-- The exercise --
Rewrite the material from its first line through the line that contains "tap(618, 566)", changing "orange" to "red" and keeping everything else the same.

-- Data lines --
=======

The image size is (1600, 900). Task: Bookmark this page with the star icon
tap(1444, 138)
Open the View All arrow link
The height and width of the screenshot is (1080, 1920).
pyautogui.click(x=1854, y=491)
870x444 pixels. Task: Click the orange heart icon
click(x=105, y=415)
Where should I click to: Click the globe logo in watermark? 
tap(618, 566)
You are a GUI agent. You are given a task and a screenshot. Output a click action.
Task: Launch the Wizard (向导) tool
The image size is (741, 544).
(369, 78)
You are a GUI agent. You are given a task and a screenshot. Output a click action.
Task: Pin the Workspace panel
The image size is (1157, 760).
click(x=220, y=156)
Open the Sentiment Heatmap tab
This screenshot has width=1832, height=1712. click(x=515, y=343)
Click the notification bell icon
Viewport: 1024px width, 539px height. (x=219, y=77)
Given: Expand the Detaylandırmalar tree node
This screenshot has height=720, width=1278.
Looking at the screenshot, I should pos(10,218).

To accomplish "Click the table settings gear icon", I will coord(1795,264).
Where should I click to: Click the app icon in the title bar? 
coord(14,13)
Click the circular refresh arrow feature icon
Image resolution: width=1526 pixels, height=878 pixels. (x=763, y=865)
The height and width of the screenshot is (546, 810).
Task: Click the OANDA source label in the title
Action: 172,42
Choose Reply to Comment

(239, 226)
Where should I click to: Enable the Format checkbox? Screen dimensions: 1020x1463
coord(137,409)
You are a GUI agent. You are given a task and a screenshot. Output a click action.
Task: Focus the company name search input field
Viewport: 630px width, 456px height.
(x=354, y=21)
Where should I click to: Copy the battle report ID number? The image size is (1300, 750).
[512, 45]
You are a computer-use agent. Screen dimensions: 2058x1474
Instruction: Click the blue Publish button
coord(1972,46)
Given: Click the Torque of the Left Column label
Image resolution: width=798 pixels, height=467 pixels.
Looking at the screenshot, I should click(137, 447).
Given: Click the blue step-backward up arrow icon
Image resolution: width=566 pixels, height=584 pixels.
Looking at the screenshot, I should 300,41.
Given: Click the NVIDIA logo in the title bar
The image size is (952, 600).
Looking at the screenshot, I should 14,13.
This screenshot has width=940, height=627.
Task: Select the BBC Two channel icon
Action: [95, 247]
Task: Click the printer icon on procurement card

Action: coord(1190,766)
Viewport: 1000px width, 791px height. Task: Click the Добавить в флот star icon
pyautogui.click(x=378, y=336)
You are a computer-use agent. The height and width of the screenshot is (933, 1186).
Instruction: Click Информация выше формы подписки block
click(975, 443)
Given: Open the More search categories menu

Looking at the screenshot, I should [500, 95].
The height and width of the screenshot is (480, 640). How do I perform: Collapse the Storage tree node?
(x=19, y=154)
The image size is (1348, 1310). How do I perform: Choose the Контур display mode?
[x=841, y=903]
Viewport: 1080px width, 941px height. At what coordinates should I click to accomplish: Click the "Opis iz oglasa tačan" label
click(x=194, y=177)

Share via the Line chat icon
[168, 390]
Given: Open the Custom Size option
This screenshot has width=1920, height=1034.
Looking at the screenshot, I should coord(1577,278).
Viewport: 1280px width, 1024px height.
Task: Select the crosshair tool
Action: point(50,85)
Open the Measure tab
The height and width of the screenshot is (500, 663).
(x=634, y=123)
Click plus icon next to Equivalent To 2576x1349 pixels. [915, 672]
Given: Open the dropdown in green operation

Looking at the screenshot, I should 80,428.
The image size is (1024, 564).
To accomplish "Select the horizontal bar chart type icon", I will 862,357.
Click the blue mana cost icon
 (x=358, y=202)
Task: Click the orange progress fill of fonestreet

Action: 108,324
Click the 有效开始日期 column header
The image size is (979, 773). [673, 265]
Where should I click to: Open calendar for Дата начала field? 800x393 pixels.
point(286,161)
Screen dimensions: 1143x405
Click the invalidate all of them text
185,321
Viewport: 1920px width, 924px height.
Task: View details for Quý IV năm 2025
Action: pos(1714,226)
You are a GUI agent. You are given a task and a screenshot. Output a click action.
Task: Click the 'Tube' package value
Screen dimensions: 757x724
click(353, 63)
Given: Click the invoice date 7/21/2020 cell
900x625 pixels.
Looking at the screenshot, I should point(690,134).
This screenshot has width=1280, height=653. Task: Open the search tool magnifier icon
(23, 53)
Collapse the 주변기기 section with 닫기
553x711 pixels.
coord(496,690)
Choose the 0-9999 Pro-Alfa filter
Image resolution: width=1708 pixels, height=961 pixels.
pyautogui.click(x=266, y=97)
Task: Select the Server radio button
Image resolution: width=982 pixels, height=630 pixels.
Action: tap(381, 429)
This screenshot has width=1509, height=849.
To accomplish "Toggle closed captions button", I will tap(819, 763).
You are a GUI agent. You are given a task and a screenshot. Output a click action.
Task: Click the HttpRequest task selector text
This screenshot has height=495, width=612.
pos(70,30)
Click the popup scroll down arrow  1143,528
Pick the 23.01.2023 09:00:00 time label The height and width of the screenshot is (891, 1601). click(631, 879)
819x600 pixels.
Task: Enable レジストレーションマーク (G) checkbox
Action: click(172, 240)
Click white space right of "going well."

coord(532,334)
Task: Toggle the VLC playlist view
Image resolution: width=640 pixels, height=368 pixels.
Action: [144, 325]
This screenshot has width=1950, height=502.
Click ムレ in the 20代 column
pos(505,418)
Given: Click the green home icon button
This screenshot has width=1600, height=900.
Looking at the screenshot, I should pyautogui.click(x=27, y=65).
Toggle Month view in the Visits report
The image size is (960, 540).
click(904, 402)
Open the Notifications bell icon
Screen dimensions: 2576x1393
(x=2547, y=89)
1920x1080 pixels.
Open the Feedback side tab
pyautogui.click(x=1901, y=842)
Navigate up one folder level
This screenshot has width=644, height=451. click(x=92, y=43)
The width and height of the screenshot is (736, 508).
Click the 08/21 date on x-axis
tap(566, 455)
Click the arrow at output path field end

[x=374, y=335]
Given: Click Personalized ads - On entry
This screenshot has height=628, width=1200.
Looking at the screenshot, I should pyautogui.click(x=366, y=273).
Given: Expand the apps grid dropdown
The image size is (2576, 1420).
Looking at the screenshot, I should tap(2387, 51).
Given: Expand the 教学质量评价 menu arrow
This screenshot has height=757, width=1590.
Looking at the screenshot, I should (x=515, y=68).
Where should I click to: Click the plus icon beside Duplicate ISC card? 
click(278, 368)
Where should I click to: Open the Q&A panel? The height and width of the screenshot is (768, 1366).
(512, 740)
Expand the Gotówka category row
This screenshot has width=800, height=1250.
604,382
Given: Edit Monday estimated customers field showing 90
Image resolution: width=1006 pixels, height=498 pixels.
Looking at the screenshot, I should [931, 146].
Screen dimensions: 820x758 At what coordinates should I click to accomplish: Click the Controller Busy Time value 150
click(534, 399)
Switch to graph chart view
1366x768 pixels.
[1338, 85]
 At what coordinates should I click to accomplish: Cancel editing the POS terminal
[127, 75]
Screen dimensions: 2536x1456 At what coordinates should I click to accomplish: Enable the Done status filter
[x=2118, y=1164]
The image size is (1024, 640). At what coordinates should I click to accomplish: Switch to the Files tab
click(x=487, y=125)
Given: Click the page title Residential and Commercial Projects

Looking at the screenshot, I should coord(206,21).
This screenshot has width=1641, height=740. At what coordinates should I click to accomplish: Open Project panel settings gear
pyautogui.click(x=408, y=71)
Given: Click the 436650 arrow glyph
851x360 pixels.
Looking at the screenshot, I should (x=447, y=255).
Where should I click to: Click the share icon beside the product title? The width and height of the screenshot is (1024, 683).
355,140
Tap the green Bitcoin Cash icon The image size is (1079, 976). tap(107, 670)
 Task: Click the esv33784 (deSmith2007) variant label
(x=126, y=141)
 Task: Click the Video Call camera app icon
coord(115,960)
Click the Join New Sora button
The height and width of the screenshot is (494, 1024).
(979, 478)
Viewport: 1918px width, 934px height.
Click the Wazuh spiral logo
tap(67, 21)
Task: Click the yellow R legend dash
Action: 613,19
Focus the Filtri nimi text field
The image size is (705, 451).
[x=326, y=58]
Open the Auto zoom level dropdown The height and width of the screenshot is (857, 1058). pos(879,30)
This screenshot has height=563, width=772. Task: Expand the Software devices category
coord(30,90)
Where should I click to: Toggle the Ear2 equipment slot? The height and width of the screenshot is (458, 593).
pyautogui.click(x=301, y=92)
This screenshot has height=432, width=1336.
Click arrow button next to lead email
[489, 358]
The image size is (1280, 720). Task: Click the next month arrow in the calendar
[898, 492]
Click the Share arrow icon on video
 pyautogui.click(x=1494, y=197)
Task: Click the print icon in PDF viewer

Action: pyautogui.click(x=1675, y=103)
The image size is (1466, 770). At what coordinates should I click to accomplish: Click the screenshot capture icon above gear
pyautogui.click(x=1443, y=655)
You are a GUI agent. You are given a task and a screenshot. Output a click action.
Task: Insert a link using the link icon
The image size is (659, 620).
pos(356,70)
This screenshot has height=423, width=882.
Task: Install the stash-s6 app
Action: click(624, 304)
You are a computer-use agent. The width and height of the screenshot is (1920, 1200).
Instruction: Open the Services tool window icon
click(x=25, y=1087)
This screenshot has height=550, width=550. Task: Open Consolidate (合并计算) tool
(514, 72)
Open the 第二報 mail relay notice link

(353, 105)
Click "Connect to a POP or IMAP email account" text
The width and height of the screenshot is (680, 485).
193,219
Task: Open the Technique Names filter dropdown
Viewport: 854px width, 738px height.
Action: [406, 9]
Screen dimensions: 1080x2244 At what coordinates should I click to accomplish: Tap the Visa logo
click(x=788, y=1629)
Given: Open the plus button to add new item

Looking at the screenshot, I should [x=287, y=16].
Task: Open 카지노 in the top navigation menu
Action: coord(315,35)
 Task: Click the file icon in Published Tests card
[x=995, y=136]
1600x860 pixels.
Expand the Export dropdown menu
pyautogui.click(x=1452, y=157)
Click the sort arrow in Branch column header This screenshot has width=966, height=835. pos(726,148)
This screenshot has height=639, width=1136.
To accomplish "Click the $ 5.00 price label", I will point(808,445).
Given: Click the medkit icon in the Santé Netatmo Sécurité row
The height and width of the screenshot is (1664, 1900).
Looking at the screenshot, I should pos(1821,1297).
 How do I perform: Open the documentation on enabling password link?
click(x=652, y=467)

=======

-- Reply to the task --
The image size is (1600, 900). Task: Bookmark this page with the star icon
tap(1444, 138)
Open the View All arrow link
The height and width of the screenshot is (1080, 1920).
pyautogui.click(x=1854, y=491)
870x444 pixels. Task: Click the red heart icon
click(x=105, y=415)
Where should I click to: Click the globe logo in watermark? 
tap(618, 566)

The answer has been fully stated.